In this short series, Pranita Tamma, MD, MHS, associate professor of pediatrics in the Division of Pediatric Infectious Diseases at The Johns Hopkins University School of Medicine, has a discussion about ceftolozane-tazobactam vs ceftazidime-avibactam for gram-negative resistant Pseudomonas aeruginosa infections and the latest data supporting these decisions.

In one retrospective observational study, which compared ceftolozane-tazobactam and ceftazidime-avibactam and was funded by the National Institutes of Health, the findings showed similar 30-day mortality rates but higher resistance emergence in the ceftolozane-tazobactam group (38% vs 25%). Tamma was the senior investigator in this trial.

Below is a response from a question about infection source and combination therapy.

Contagion: Were there any notable differences in patient outcomes based on infection source or use of combination therapy in either group?

Pranita Tamma, MD, MHS: We also examined other variables that might differ between the groups, including the source of infection and the use of combination therapy. As expected, since these patients were infected with Pseudomonas, the vast majority had pneumonia, followed by bacteremia. We did not find any notable differences between the groups—either at baseline or in exploratory analyses of mortality by infection source.

Similarly, only a minority of patients received combination therapy, which we defined as adding a second agent such as an aminoglycoside, fluoroquinolone, or polymyxin. Fewer than 15% of the cohort received such therapy. In general, there are limited effective options for combination therapy: the only aminoglycoside with breakpoints for Pseudomonas in pneumonia and bloodstream infections is tobramycin; polymyxins are never reported as “susceptible” due to concerns about efficacy; and by definition, DTR Pseudomonas are resistant to fluoroquinolones. This leaves very few opportunities for a viable second agent.

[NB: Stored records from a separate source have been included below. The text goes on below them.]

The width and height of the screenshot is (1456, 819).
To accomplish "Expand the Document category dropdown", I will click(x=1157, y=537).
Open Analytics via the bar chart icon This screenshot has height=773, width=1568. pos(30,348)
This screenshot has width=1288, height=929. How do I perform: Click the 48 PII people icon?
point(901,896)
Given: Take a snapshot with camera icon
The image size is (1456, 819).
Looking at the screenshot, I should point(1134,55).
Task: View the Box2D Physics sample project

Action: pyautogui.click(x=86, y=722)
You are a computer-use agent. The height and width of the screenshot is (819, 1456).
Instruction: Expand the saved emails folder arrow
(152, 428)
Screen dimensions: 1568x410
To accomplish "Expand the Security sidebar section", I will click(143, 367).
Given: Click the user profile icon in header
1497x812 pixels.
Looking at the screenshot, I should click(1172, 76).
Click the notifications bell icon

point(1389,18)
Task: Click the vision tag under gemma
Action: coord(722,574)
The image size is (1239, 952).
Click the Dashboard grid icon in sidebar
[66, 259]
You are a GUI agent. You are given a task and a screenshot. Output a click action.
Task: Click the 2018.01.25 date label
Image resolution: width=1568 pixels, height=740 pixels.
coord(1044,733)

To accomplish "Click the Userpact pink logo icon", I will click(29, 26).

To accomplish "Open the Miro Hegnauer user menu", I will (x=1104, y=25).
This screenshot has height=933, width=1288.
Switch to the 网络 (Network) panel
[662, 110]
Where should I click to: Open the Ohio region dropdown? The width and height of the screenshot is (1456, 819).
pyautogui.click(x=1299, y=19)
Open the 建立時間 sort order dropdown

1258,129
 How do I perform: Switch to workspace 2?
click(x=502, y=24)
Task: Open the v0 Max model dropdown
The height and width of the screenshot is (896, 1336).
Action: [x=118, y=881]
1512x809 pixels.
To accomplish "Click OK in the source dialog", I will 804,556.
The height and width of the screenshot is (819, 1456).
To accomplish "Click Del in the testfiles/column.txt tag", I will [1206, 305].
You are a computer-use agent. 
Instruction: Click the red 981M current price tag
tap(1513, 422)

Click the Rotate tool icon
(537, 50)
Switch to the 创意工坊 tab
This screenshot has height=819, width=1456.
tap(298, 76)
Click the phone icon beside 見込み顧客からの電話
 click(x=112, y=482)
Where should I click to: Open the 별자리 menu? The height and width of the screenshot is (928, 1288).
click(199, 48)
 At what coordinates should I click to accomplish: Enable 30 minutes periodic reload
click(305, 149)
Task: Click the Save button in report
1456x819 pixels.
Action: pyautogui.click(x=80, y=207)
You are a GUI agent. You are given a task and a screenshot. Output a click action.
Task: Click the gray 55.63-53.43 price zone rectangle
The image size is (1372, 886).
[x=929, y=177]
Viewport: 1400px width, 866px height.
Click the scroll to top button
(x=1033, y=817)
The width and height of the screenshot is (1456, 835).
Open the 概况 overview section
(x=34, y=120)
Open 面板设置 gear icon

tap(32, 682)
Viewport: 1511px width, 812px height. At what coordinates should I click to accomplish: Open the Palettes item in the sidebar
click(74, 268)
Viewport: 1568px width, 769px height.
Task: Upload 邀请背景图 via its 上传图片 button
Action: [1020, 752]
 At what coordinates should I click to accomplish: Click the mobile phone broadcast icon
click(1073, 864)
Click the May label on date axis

We did not observe any trend suggesting better outcomes with combination therapy. This aligns with prior observational studies in drug-resistant Pseudomonas as well as clinical trials in pan-susceptible Pseudomonas, all of which have failed to show a benefit from adding a second agent. So, not surprisingly, we did not see an advantage with combination therapy. Unfortunately, it would have been encouraging if we had found such a benefit, but we did not.

The conversation was edited for grammar and clarity.